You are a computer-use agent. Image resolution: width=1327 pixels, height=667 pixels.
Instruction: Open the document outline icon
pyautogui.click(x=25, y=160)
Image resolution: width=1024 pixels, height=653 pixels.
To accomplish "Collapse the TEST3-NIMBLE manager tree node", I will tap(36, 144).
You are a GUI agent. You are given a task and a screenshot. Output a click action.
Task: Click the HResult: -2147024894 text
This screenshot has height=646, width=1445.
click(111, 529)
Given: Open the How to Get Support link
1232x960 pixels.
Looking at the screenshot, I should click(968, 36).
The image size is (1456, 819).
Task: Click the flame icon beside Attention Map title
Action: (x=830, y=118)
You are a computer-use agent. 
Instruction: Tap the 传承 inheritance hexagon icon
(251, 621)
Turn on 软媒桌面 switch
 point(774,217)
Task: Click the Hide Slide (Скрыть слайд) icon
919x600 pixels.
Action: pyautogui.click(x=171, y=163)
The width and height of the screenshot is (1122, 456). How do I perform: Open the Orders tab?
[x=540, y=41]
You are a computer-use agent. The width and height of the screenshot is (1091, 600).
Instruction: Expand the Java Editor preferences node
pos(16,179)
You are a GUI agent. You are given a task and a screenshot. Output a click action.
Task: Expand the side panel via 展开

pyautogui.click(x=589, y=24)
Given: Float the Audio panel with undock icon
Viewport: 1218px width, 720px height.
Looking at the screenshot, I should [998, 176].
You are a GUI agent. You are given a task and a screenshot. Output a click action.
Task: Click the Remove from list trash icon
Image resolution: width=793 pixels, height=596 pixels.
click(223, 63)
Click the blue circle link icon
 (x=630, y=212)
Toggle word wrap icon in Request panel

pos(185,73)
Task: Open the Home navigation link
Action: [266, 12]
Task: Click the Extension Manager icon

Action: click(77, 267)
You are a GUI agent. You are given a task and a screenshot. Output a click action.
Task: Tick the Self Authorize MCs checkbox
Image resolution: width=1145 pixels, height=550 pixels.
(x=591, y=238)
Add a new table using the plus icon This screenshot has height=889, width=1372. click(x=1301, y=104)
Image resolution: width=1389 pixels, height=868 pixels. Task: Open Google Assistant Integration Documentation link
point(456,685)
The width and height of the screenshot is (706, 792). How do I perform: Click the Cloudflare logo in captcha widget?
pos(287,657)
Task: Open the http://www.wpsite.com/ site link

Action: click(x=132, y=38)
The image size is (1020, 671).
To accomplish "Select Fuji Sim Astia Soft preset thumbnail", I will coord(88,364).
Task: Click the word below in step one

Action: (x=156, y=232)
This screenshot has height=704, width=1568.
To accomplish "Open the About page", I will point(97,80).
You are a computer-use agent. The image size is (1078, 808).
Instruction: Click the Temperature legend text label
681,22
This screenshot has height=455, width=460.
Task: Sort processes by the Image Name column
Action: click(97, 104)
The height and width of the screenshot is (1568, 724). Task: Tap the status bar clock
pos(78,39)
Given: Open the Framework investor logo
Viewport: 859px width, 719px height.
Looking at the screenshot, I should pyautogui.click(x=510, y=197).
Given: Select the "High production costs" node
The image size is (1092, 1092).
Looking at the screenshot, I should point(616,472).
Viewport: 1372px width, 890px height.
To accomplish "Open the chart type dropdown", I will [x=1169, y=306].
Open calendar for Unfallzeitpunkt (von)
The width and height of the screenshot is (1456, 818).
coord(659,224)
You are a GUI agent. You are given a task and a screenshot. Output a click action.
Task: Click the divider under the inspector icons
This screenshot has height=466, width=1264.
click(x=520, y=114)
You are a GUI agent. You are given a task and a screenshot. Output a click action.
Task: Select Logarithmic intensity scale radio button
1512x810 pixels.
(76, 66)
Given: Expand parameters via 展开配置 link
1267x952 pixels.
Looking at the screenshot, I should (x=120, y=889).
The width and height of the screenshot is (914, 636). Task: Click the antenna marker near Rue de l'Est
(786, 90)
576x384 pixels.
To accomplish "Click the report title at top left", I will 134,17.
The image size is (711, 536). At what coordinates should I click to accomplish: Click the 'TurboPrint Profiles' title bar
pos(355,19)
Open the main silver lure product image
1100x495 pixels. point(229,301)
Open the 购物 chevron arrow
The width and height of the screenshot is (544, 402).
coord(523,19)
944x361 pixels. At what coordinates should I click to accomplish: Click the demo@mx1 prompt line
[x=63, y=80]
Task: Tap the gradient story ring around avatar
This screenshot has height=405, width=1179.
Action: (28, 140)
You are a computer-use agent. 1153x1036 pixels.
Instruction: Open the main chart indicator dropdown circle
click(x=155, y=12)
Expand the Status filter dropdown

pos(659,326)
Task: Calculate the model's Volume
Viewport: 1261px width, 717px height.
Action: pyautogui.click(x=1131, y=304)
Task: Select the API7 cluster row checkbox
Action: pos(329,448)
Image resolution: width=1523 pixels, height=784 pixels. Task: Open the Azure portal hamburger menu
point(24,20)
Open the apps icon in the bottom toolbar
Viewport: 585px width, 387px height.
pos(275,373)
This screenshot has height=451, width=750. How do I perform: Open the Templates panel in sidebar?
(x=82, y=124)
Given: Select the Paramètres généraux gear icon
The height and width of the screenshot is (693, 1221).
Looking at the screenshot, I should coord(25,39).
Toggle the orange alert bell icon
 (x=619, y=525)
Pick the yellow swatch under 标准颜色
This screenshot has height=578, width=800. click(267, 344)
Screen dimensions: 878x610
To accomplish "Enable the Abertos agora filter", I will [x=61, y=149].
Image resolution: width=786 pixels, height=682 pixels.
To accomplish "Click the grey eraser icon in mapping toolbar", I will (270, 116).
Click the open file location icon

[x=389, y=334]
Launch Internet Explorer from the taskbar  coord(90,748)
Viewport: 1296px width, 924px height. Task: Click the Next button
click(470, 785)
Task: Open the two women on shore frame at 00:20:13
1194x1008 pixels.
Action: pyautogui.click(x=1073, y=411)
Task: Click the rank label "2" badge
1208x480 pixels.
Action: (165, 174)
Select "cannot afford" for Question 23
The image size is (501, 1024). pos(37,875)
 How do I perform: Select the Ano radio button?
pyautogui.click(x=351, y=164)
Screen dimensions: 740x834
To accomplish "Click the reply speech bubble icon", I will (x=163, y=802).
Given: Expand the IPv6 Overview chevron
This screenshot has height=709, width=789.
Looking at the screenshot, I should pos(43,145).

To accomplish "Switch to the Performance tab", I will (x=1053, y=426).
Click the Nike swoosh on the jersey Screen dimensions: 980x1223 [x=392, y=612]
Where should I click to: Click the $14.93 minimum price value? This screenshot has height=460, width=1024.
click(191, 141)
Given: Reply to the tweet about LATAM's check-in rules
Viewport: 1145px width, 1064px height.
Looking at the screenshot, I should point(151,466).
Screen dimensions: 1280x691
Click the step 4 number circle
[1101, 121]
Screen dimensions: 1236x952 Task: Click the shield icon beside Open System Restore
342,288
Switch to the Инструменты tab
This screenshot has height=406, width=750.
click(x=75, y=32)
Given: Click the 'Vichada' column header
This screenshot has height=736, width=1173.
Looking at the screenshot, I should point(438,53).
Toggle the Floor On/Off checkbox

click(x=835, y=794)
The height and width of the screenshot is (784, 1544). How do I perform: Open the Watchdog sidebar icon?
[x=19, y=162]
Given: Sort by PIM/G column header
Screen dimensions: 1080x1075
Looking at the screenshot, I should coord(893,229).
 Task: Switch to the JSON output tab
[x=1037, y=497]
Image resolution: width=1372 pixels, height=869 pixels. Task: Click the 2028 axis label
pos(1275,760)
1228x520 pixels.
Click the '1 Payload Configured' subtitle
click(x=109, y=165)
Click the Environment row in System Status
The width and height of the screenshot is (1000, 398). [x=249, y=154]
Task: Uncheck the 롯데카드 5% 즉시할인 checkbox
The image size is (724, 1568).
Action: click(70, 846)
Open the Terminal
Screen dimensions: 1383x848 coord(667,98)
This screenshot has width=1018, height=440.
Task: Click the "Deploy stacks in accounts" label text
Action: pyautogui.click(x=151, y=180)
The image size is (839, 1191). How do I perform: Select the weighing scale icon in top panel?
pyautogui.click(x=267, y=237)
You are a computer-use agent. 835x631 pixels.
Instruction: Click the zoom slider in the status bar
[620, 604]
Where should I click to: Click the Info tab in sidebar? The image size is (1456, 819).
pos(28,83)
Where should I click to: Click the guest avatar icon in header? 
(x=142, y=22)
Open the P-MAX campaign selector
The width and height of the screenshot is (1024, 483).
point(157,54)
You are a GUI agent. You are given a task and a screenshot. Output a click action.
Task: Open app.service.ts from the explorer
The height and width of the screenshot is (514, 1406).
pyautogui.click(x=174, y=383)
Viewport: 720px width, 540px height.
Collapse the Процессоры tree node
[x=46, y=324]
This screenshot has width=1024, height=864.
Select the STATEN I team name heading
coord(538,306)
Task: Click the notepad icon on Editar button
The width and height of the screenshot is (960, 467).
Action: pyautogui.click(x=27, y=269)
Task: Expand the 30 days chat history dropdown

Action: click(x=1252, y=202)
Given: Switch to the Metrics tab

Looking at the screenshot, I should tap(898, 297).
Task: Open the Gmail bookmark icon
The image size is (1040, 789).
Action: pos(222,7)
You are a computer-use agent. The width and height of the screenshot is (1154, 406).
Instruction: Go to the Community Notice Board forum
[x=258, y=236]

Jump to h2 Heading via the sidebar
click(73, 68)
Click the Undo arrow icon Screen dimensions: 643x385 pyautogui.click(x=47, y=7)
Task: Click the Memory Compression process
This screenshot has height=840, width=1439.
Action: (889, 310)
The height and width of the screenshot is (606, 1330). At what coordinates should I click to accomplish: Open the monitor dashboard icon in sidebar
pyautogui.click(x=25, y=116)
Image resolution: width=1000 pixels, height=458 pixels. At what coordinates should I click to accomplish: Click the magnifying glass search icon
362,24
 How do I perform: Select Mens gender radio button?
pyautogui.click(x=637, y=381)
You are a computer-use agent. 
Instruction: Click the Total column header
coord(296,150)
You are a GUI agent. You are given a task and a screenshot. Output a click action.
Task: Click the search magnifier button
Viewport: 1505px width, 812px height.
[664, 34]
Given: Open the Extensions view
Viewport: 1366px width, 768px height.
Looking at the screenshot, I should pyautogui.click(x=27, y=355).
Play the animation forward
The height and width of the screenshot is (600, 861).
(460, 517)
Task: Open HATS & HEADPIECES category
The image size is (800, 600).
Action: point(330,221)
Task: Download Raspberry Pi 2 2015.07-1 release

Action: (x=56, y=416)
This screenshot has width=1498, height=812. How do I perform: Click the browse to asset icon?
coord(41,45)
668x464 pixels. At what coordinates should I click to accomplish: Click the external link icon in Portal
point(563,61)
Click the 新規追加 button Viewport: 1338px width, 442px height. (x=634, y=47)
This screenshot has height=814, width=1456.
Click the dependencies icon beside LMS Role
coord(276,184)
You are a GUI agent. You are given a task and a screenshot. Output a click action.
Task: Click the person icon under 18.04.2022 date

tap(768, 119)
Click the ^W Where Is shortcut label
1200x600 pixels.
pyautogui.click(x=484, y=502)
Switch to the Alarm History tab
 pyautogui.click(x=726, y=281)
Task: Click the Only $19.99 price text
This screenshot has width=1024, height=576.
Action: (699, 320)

★ ★ ★ ★ ★ ★ ★

* _WORK TO COMPLETE_:
Please render the data above, from the line with "Screen dimensions: 1236x952" to the line with "click(x=75, y=32)", as a numbered list, leaving out any blank lines.

* _COMPLETE RESPONSE_:
1. Screen dimensions: 1236x952 Task: Click the shield icon beside Open System Restore
2. 342,288
3. Switch to the Инструменты tab
4. This screenshot has height=406, width=750.
5. click(x=75, y=32)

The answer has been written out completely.